In terms of comparing the systems of the two nations, China’s GDP growth has been at record highs since it initially opened itself to trade with the West. In the last decade, though, those stratospheric, double-digit growth rates have started to fall back to the Earth.
Interestingly, according to Bloomberg’s Gerard DiPippo, “So far this year U.S. gross domestic product is growing faster than China’s in nominal terms.”
Specifically, the U.S. has experienced 6.5 percent nominal GDP growth versus China’s 4.8 percent growth. Although, it should be noted that the American numbers are being hampered by the country’s aforementioned high inflation rate whereas China’s numbers are being dragged down by their country’s massive deflation rate.
Plus, as DiPippo wrote, the U.S. dollar is stronger than China’s yuan “for the first time in decades.”
This means that China, once the primary destination for Western investment, is no longer looking like as great of a place to invest. Those pushing the notion that China’s collapse is imminent insist that the collapse has already been initiated.
It is, according to them, not that much longer until the Chinese Communist Party (CCP) goes the way of the Qing Dynasty.
After all, the entire Chinese economic miracle is built upon the foundations of wanton industrial espionage directed against the U.S. and the rest of the West, copious foreign investments, and a brain drain from the West into China.
But if China’s economy is no longer as attractive to the West, then, the likelihood that China’s economic miracle becomes unsustainable increases. Further, China’s “Zero COVID” policies and the collapse of the property market in China made the country less attractive to Western investment at a critical moment in China’s development.
Bad Things Are in Store for China
Throw in longer-term negative trends, such as massive population decline, along with fears that China “will get poor before it gets rich”, and suddenly the purported inevitability of China displacing the United States as the world’s leading economy becomes an increasingly distant notion.
But that doesn’t mean that China will never overtake the United States economically. It also doesn’t mean that China won’t risk a war with America.
More to the point, if China’s days as an economic dynamo are really at an end, then it stands to reason that China’s leadership—especially President Xi Jinping—would be more inclined to lash out militarily against his neighbors. If China were to do that, then, under no conditions would China possibly overtake the United States economically.
Whatever the outcome of any Sino-American conflict, if the Chinese managed to best the Americans, their victory would be pyrrhic at best.
Nations go through ups and downs economically. The fundamentals of China’s economy are shakier than in the West. But that doesn’t mean that China is inherently going to collapse simply because they’ve had a weaker-than-average year of growth or because some Western companies are pulling back from the country.
In 2020, it was assumed that China would best the Americans in the geoeconomics race for supremacy by 2027, making it the first time in over a century that the United States doesn’t possess the world’s largest economy.

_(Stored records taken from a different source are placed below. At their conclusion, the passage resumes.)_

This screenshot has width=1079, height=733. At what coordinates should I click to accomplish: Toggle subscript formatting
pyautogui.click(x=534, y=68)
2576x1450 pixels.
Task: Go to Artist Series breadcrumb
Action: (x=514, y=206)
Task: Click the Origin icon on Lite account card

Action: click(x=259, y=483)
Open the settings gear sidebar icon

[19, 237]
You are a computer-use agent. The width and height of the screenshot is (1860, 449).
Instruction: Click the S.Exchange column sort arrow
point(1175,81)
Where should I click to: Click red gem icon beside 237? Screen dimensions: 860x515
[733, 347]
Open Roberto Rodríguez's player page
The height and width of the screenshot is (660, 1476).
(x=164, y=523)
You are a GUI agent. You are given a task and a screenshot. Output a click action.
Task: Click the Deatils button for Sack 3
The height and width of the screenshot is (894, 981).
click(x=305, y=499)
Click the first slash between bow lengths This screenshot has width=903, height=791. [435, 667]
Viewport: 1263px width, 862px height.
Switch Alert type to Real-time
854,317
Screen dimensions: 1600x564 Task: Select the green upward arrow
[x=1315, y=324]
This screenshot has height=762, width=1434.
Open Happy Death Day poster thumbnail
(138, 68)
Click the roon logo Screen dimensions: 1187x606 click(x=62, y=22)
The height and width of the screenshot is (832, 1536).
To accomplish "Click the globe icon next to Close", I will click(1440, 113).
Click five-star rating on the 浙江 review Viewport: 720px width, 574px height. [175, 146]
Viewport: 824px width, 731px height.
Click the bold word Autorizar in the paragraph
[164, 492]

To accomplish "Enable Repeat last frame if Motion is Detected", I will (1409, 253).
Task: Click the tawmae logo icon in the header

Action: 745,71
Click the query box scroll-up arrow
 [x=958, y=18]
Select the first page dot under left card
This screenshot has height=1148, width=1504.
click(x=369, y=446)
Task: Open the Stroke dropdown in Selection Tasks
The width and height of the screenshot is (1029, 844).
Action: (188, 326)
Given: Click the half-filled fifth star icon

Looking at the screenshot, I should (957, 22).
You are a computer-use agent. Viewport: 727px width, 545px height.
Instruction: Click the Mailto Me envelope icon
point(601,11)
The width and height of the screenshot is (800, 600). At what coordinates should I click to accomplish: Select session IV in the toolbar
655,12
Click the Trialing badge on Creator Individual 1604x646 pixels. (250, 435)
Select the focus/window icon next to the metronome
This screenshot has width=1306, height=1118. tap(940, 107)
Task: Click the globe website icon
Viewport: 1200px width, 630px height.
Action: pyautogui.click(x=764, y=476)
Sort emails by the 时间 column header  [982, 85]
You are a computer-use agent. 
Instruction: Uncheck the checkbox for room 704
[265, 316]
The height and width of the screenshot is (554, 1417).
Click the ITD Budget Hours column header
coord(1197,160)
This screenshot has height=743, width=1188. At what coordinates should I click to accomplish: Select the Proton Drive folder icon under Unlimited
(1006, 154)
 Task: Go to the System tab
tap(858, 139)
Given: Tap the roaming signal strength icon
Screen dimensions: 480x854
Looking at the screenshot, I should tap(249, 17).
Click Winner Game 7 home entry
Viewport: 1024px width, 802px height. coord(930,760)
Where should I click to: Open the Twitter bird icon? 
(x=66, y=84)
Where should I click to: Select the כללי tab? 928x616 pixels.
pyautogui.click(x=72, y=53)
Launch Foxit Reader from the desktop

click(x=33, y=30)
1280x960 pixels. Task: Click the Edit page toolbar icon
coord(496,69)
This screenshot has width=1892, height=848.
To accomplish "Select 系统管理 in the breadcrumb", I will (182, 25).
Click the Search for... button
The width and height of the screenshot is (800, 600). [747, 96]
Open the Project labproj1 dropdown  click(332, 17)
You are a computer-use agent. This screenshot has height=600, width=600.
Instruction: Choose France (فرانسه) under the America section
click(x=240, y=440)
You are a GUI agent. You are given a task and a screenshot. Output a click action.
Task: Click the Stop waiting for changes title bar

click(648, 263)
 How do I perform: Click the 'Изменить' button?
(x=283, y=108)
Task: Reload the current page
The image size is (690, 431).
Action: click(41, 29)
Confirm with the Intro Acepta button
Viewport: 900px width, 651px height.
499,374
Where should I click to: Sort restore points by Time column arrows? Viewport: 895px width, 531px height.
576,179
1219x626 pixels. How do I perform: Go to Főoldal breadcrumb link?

If that decline persists, aside from whatever military adventurism such a slowdown might precipitate from China’s leaders, it will inevitably stymie China’s march to become the world’s leading economy by the end of the decade.
Rather than assume China will simply vanish in the next few years, American leaders must embrace a comprehensive strategy for geoeconomic competition and work to restore deterrence to such a degree that no Chinese leader is insane enough to risk a war of territorial aggrandizement rather than to focus their energies on repairing their ailing economy.
As a former German POW said of the United States after having been imprisoned here during the Second World War: “I couldn’t believe how rich America was. We never stood a chance.” This is true of America today in relation to China. Beijing should never forget that.
A 19FortyFive Senior Editor, Brandon J. Weichert is a former Congressional staffer and geopolitical analyst who is a contributor at The Washington Times, as well as at the Asia Times. He is the author of Winning Space: How America Remains a Superpower (Republic Book Publishers), Biohacked: China’s Race to Control Life (Encounter Books), and The Shadow War: Iran’s Quest for Supremacy (July 23). Weichert occasionally serves as a Subject Matter Expert for various organizations, including the Department of Defense. He can be followed via Twitter @WeTheBrandon.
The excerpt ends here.